In Bangladesh, the CAA — and the nationwide protests against it within India already lasting more than a month — could also give leverage to the pro-Pakistan extremist and religious parties which had been pushed on the backfoot through Ms Hasina’s secular policies and perceived pro-India outlook.
In South Asia, can we have a hostile Bangladesh, in addition to an openly hostile Pakistan, a just about friendly Nepal, a Sri Lanka that would like others to cut India to size, an Afghanistan which has so far kept its cool on the CAA question but is known to resent the measure?
The amendment to our citizenship law, aside from making a marked departure from the basic premise of our Constitution, offers instant citizenship to non-Muslims from Pakistan, Bangladesh and Afghanistan if they seek it on grounds of religious persecution in those countries.
In other words, the present establishment in New Delhi accuses those countries of practicing religious persecution of its minorities — which is a well-defined and codified concept in international protocols — without offering a shred of proof, and relying instead on stray incidents to extract propaganda mileage in the domestic sphere. Alas, the external affairs ministry has been made to play a dubious role in drumming up this aspect.
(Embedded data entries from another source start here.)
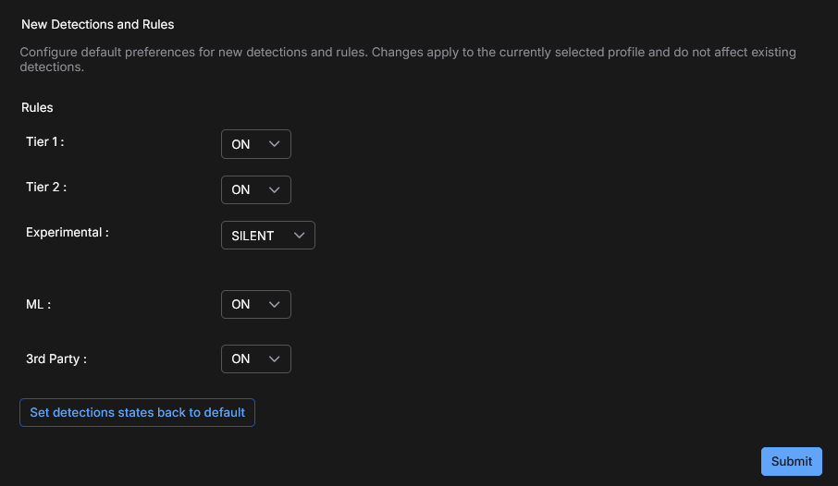
Task: Click the chevron arrow in Tier 1 dropdown
Action: click(x=273, y=144)
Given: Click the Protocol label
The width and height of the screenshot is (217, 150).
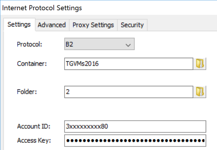Looking at the screenshot, I should pyautogui.click(x=29, y=44).
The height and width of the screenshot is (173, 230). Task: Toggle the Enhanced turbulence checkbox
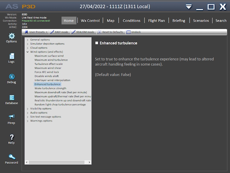[x=97, y=43]
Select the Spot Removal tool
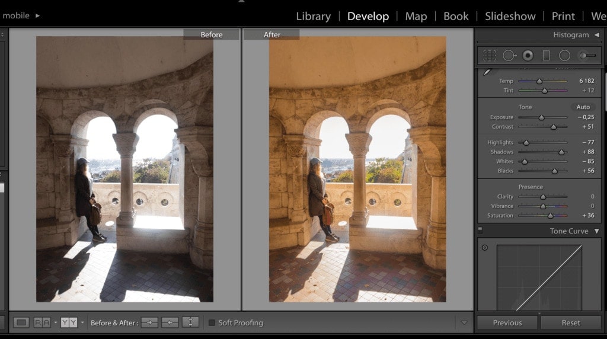607x339 pixels. pyautogui.click(x=509, y=56)
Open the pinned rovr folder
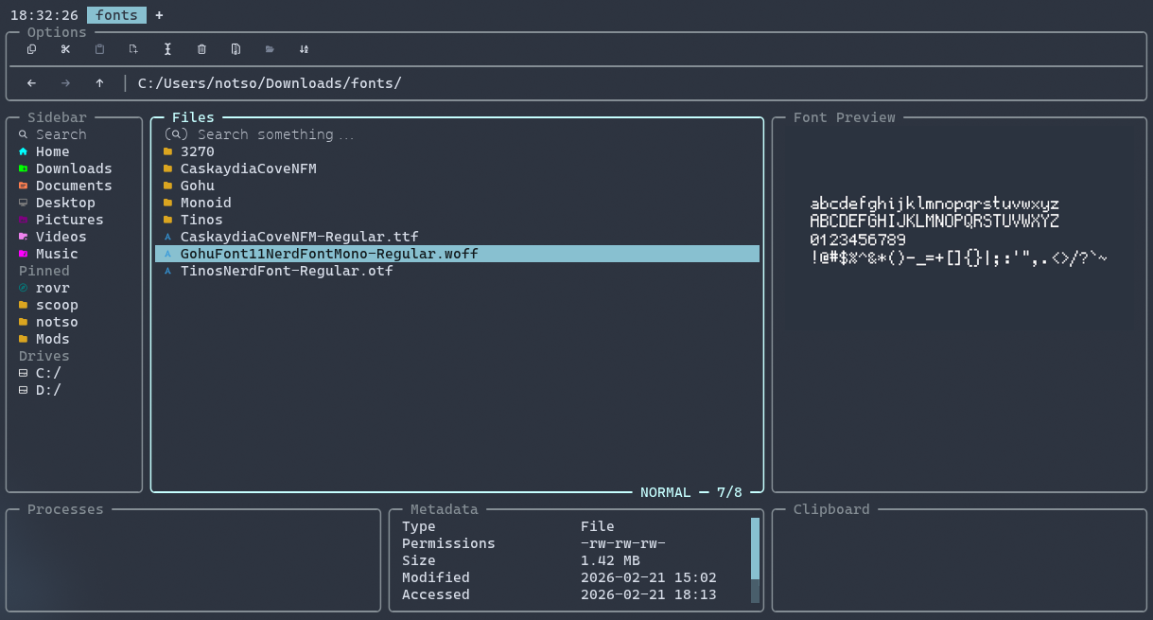Viewport: 1153px width, 620px height. click(52, 288)
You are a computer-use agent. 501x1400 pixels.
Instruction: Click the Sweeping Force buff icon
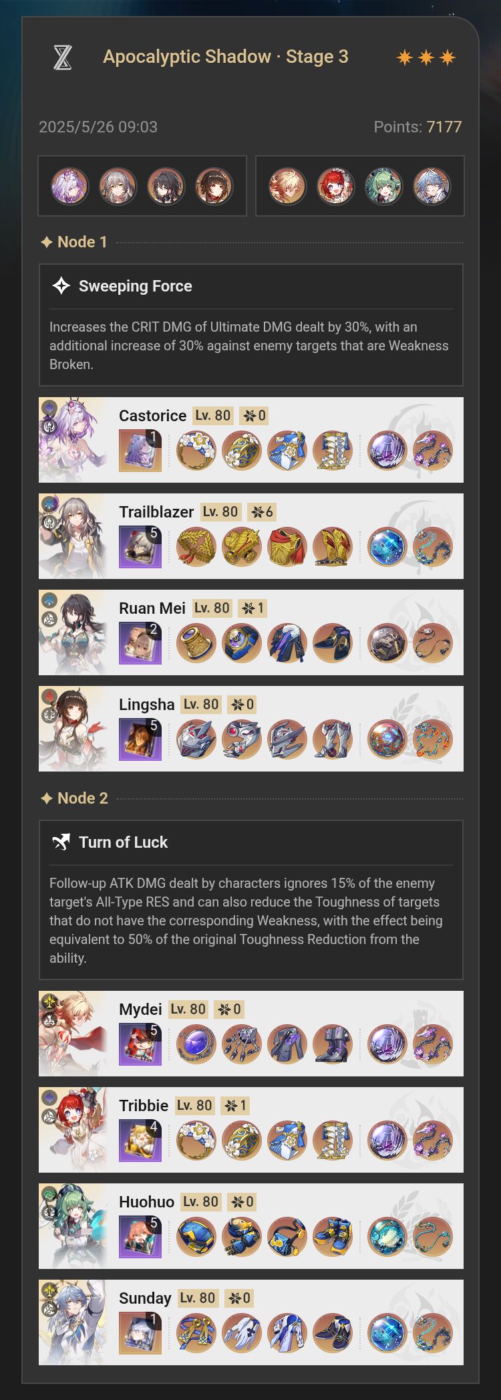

Only slightly farther afield in Asia, Malaysia’s PM Mahathir Mohamed, a stalwart in his own right, has publicly criticised India on the recent developments in Kashmir and on the CAA question, pointedly noting that we had departed from our secular polity. We have sought to punish Malaysia by cutting imports from it. But whose image stands dented is clear to see. India badly needs a course-correction.